In a statement, the municipality of Rotterdam and the Erasmus University Rotterdam said that the Swiss-born theologian's hosting of a programme on Iran's Press TV was "irreconcilable" with his position as a guest professor.

"Although there is no doubt at all concerning Dr Ramadan's personal dedication, both boards found this indirect relationship with a repressive regime, or even the impression of being associated with it, not acceptable," the university wrote.

It said Ramadan should have "immediately and unambiguously" ended its relationship with the channel but noted it was happy with his work.

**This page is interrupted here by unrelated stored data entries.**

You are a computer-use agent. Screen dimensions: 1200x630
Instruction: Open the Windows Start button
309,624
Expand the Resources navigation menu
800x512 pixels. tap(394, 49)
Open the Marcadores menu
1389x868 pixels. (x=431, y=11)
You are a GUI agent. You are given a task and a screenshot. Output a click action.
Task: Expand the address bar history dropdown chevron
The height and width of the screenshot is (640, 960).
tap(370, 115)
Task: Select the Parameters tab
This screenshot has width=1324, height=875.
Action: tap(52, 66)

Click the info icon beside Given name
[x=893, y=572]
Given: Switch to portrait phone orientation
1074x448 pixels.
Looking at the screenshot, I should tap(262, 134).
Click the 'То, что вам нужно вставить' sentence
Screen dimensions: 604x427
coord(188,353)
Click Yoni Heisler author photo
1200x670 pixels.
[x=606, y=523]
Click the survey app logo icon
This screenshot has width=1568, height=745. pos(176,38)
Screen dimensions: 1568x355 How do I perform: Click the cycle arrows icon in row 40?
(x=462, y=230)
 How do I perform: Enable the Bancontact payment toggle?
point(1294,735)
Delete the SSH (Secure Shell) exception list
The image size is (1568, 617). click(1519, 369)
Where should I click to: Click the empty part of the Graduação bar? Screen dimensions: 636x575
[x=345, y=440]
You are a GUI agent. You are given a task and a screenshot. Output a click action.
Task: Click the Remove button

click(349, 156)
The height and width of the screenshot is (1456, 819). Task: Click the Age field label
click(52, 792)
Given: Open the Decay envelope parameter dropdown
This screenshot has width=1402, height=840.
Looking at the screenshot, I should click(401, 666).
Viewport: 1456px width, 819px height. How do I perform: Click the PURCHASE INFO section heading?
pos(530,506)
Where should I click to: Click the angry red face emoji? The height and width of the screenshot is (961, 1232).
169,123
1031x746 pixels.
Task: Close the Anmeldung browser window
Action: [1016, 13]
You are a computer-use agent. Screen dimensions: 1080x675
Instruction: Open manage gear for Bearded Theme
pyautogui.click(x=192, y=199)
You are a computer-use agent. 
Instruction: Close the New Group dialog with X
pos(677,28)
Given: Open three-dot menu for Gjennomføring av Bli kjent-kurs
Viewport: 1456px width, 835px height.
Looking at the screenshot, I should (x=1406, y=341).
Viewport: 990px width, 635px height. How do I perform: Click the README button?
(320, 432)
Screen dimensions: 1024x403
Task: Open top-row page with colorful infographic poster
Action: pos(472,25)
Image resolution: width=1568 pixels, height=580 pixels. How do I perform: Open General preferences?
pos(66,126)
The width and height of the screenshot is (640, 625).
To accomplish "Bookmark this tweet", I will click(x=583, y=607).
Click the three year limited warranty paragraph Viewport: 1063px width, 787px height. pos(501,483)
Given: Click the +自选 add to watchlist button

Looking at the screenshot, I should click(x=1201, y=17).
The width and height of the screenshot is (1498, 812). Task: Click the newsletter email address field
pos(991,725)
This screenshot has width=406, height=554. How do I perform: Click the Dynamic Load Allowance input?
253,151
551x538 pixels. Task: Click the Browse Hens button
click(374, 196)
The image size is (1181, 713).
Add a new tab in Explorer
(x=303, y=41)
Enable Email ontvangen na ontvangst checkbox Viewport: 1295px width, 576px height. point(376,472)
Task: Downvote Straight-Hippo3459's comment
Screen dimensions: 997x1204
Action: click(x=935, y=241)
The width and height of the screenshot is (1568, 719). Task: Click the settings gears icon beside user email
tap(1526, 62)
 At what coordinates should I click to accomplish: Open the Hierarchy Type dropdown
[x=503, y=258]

Ramadan, who will chair an Islamic studies department at Oxford University at the beginning of September, also lost his position as an advisor on integration with the city of Rotterdam.

In a statement released on Tuesday on his personal website, Ramadan said he had taken the job with Press TV, an English-language channel, as "the path of critical debate".

"I accepted no obligations," he wrote, adding that he intended to take "all the time necessary to make the proper decision".

That wasn't enough for the Dutch, who noted that other academics formerly associated with Press TV had severed ties in light of Iran's crackdown on democracy activists.

Ramadan said: "When they single out a 'visible Muslim intellectual' for attack, their real agenda is the politics of Muslim-baiting and fear."

Ramadan is barred from entering the United States over money he donated to a Swiss Palestinian group from 1998-2002. Washington listed the Association de Secours Palestinien as a banned group in 2003, saying that it supported terrorism and had contributed funds to the Islamic movement Hamas.

Ramadan has maintained that he was unaware of any connections between the charity and terrorism.